> **Set task**:
Pick out each line of the listing below that contains the string "item", with uppercase and lowercase treated as distinct.

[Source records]
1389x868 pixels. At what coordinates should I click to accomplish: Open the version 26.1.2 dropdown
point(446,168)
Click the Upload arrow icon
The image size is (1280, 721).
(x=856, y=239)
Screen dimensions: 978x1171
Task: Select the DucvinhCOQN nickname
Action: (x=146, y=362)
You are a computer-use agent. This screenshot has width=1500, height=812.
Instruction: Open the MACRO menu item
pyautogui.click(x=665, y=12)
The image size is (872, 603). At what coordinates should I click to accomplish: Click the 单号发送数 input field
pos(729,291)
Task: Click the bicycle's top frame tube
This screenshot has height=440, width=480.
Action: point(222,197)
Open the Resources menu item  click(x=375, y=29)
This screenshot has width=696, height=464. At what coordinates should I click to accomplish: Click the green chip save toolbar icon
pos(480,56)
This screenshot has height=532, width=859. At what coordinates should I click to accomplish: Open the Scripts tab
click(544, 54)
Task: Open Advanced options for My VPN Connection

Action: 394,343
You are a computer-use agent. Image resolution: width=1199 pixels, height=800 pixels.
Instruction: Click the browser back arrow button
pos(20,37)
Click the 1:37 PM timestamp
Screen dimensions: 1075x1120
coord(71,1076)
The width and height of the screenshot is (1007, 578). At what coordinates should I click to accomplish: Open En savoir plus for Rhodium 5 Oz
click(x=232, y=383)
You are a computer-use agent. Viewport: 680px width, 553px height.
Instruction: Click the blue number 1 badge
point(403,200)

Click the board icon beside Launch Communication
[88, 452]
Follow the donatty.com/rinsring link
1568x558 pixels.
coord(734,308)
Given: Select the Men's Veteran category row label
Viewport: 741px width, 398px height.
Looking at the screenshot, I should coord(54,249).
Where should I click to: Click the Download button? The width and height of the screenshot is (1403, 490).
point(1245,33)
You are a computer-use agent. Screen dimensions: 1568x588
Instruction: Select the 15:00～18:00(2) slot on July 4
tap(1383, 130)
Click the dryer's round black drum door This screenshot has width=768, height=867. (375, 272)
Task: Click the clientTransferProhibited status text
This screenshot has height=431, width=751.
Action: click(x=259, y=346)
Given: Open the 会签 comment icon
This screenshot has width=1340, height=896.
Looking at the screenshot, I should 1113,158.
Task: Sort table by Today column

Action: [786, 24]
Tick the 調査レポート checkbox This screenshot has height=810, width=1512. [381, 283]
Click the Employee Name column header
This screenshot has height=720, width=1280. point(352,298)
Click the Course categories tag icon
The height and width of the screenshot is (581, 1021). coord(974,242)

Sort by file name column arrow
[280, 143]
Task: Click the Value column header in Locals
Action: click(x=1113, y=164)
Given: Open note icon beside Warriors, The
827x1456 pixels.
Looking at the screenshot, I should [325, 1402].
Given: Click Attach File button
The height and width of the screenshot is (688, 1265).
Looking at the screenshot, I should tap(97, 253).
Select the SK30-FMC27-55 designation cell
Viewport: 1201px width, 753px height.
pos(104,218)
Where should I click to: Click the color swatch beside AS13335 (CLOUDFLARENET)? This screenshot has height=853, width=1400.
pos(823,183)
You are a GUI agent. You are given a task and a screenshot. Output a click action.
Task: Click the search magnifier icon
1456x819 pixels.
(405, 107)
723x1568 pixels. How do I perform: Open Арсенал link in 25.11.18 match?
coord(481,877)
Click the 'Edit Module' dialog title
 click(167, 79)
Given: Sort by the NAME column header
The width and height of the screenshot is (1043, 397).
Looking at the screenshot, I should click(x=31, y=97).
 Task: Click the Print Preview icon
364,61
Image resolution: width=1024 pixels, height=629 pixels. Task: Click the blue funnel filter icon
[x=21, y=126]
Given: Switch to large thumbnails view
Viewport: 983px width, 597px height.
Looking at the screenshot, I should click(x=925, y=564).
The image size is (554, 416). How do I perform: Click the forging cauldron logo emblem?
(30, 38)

> **Written answer**:
Instruction: Open the MACRO menu item
Open the Resources menu item  click(x=375, y=29)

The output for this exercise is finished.